Problèmes à résoudre
**1)** Répondez aux questions suivantes d'après l'extrait fourni sur la centrale de Kudankulam.
(a) Quelle est la première phase des opérations qui débute aujourd'hui ?
(b) À quelle date a eu lieu la catastrophe de Fukushima ?
(c) Quelle fonction occupe Alexandre Kvacha ?
**2)** Relevez tous les noms propres de lieux qui figurent dans l'extrait sur la centrale de Kudankulam, en laissant de côté les adjectifs de nationalité.
**3)** Traduisez en anglais la phrase « Le système de sécurité de la nouvelle centrale avait alors été testé. », tirée de l'extrait sur la centrale de Kudankulam.

Extrait fourni
Le lancement de la centrale nucléaire de Kudankulam, fleuron de la coopération indo-russe au sud de l'Inde, est un long processus qui pourrait prendre plusieurs mois, à partir de mercredi. Aujourd'hui débute la première phase des opérations: le chargement du combustible nucléaire. Loin d'être une simple manipulation technique, cet événement sort largement du cadre de l'industrie énergétique indienne et marque la première étape d'une renaissance nucléaire à l'échelle mondiale. Kudankulam est en effet un projet particulier, adoptant des technologies qui le sont tout autant.

Sans oublier les poissons

Ce projet est l'événement le plus important dans le secteur nucléaire depuis la catastrophe de Fukushima, en mars 2011, si l'on omet la construction d'une centrale nucléaire à Boucher en Iran. A l'époque, l'accident nucléaire avait résulté d'un tremblement de terre et d'un tsunami; ce qui avait provoqué, entre autres, la contamination de la faune marine.

Kudankulam, qui se trouve également sur un rivage, a déjà résisté au tsunami qui s'est abattu en 2004 sur les côtes indonésiennes et thaïlandaises, s'étendant ensuite jusqu'aux côtes opposées, à l'est de l'océan Indien. Le système de sécurité de la nouvelle centrale avait alors été testé.

Dans les années qui ont suivi, la centrale a connu plusieurs innovations techniques. Alexandre Kvacha, directeur adjoint du projet de construction de Kudankulam, a déclaré au correspondant de RIA Novosti à New Delhi, Evgueni Pakhomov, que le réacteur pouvait notamment se refroidir lui-même, sans l'intervention de l'homme, en cas de besoin – même en cas de coupure de courant. Qui plus est, la centrale résisterait au crash d'un avion.

Matériel recueilli
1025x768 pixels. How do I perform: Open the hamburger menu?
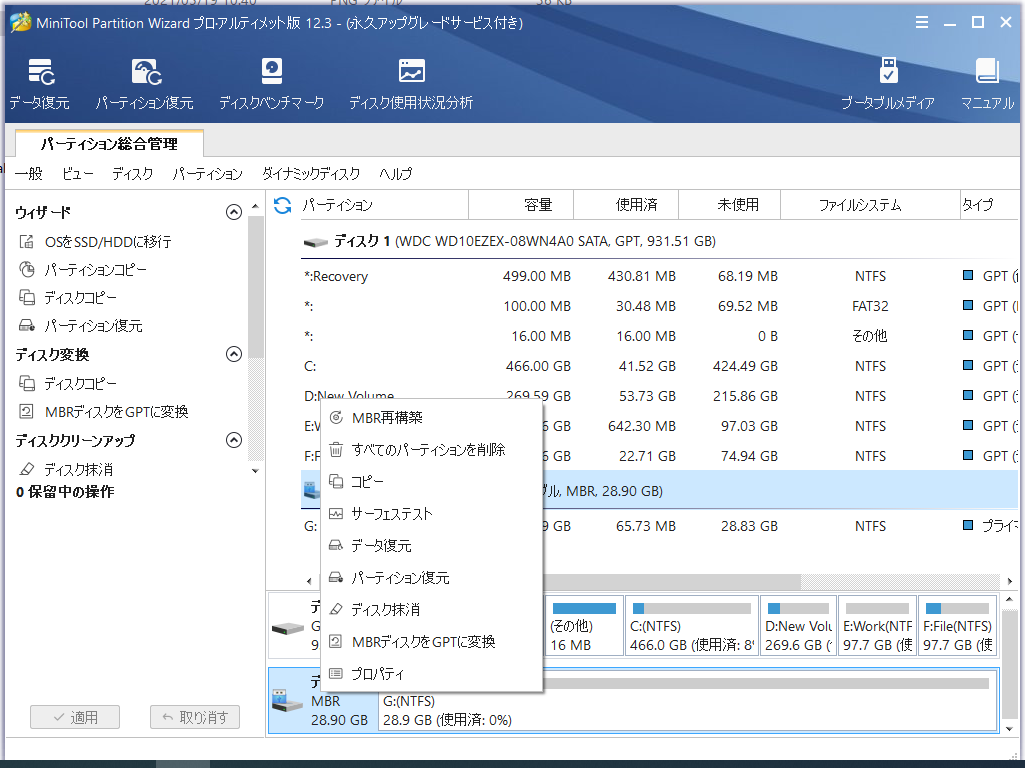click(921, 22)
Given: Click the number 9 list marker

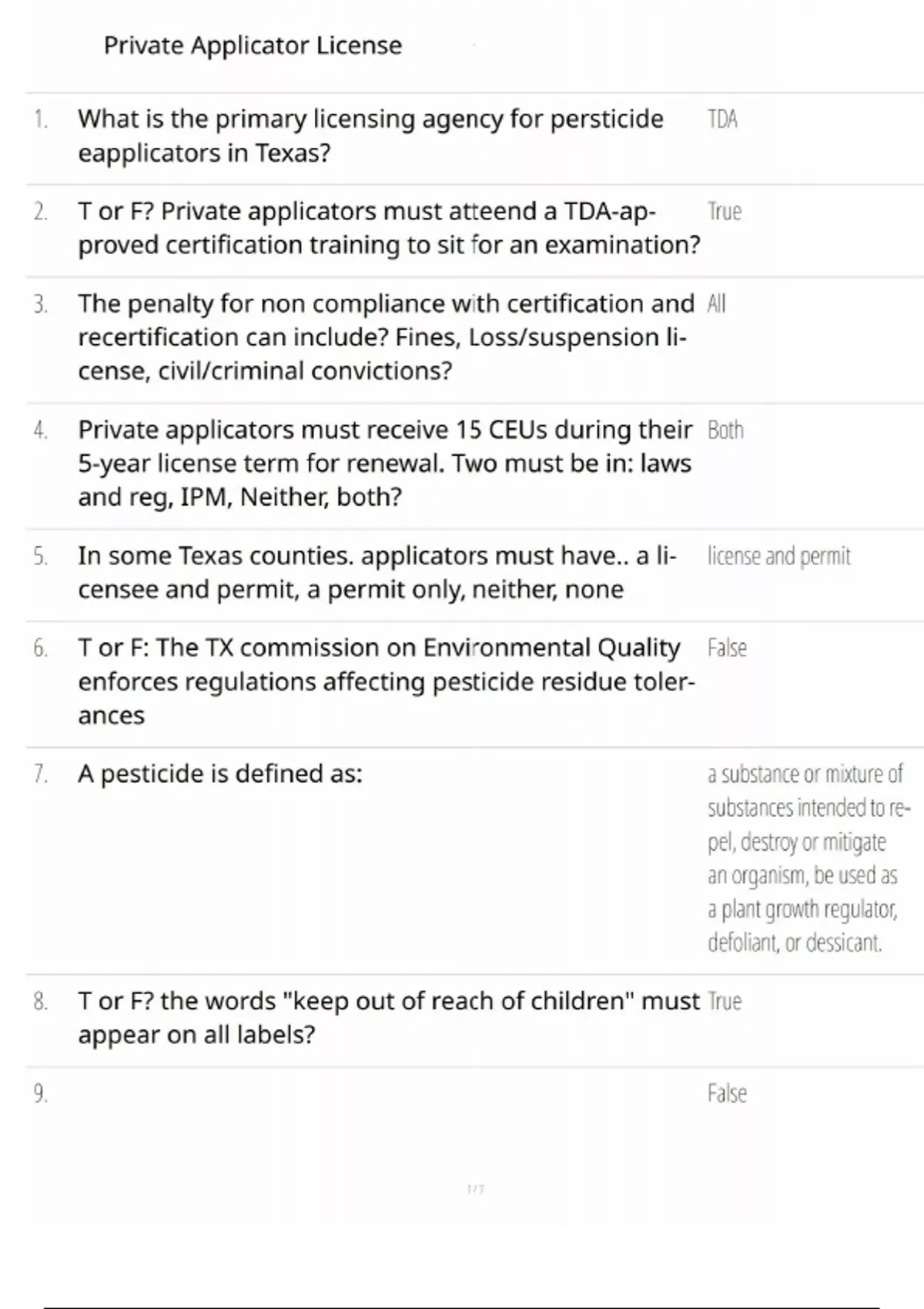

Solutions proposées
**1)**
(a) Le chargement du combustible nucléaire.
(b) En mars 2011.
(c) Il est directeur adjoint du projet de construction de Kudankulam.

**2)** Kudankulam, Inde, Fukushima, Boucher, Iran, New Delhi, océan Indien

**3)** The new plant's safety system had been tested at that time.